Even for the world of medicine this is big money, and a contentious issue.
By some estimates, about $6 billion to $8 billion could be saved each year if just a third of the patients with stable heart disease who undergo angioplasty were put on a careful regimen of diet, exercise and medications instead.
But which patients should be getting this medical therapy, and which should still have the invasive procedure?
Not even heart specialists at the same medical center always agree. That’s the case at St. Luke’s Hospital, site of a recent very public dust-up over when angioplasty is the right thing to do.
There’s no dispute that angioplasty during heart attacks saves lives — the tiny balloons that cardiologists inflate can open perilously blocked arteries.
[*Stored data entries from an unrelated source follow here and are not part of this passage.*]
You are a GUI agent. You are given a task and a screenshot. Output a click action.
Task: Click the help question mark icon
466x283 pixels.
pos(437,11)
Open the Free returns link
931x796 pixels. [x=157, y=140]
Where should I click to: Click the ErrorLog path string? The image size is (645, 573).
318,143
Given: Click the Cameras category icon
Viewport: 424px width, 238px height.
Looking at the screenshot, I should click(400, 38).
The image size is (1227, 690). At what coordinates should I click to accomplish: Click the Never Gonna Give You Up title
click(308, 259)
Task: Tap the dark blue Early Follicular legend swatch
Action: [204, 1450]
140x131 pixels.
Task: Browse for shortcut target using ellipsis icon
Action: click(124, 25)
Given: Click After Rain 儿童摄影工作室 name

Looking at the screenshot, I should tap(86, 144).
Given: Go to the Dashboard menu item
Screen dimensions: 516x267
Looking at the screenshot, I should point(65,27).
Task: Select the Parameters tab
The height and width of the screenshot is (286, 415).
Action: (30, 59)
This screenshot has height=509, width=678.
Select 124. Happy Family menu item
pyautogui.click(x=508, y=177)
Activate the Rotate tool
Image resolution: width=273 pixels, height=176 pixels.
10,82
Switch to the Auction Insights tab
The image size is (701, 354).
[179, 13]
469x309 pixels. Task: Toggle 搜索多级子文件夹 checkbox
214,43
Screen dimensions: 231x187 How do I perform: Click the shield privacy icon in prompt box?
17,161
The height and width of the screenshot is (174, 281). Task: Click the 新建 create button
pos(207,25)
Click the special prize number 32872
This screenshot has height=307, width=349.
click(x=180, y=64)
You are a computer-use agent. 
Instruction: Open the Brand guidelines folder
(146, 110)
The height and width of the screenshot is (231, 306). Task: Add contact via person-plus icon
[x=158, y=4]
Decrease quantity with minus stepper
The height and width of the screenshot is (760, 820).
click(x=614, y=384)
But this same procedure also is done 400,000 times a year on stable patients when there’s no emergency. Often, it’s to relieve severe chest pains called angina; in some cases it’s for patients who have infrequent angina or no symptoms at all.
There’s mounting evidence, including research done at St. Luke’s, that many of these elective angioplasties aren’t needed. Patients do just as well with medical management, and at a considerable savings.
Findings like these prompted medical organizations to come up with angioplasty guidelines.
Last year, St. Luke’s researchers John Spertus and Paul Chan published a headline-making study showing that one in nine non-emergency angioplasties in the U.S. may be inappropriate, according to these guidelines.
Their findings came out just as national media were filled with reports of cardiologists accused of doing hundreds of questionable angioplasties.
Now, cardiologists Steven Marso and J. Aaron Grantham have published a rebuttal to their St. Luke’s colleagues.
They claim Spertus and Chan sensationalized their statistics. Add together the emergency and non-emergency angioplasties and overall, only 4 percent were inappropriate.
(Spertus and Chan did report that nearly 99 percent of emergency angioplasties were warranted, but didn’t give that as much discussion in their study.)
Marso and Grantham also object to the guidelines themselves, claiming the panel that set them didn’t include enough cardiologists who actually perform angioplasties and could give real-world advice.
So, angioplasty or medical management?
An editorial published alongside Marso and Grantham’s article proposes that doctors present patients with all the pros and cons and let them decide for themselves what is best.
Easier said than done, a new survey of Medicare patients suggests:
Only 10 percent of patients who received elective angioplasty said their doctor had ever discussed anything else as a serious option.